══ Source information ══

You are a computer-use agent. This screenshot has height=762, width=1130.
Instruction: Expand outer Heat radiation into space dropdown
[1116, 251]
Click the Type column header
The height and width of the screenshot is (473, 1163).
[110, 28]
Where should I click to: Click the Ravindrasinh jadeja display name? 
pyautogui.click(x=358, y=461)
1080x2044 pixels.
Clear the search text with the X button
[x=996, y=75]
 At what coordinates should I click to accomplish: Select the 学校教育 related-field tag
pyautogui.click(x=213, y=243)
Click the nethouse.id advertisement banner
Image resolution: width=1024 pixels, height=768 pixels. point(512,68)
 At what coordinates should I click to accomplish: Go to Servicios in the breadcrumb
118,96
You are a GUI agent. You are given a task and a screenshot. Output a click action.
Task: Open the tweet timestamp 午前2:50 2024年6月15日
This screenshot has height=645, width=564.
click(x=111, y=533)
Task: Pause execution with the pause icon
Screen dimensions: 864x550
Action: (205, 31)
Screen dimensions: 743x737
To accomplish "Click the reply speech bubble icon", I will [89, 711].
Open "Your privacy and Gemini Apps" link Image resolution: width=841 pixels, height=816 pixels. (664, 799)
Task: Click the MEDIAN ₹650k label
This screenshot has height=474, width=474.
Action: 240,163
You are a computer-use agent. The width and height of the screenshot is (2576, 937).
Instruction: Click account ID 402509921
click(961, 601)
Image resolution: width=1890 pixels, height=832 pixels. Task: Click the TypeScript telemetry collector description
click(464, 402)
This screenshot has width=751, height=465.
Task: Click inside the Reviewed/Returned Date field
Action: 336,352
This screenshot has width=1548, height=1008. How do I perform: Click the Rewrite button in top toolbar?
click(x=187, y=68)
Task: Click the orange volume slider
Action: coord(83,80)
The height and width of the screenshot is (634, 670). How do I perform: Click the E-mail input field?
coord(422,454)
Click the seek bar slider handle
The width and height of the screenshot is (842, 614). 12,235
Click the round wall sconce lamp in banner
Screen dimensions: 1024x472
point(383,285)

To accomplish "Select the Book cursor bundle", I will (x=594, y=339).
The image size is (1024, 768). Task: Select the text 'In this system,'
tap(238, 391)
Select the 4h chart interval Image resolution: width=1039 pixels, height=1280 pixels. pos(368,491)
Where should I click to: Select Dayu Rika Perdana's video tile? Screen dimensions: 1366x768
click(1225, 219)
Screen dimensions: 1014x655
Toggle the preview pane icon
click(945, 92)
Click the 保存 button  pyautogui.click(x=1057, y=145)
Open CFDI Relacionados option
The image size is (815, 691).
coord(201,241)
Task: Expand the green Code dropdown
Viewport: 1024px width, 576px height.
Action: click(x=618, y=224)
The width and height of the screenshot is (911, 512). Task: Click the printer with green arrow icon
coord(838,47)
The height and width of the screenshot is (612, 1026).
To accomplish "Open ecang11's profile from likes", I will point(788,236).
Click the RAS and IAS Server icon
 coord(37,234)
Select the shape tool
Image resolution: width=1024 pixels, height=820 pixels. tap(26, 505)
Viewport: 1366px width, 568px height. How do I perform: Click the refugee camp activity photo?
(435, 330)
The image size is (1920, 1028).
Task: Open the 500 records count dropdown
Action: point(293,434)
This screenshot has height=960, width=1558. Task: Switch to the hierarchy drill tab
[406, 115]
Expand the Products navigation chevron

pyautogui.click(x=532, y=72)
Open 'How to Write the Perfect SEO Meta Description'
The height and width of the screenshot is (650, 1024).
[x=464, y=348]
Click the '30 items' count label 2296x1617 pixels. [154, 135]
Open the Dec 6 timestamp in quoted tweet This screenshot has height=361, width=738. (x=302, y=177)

═══

• _Exercise objective_
Find all lines in the records that hold the word "timestamp". Copy them.

• _Response to this task_
Task: Open the tweet timestamp 午前2:50 2024年6月15日
Open the Dec 6 timestamp in quoted tweet This screenshot has height=361, width=738. (x=302, y=177)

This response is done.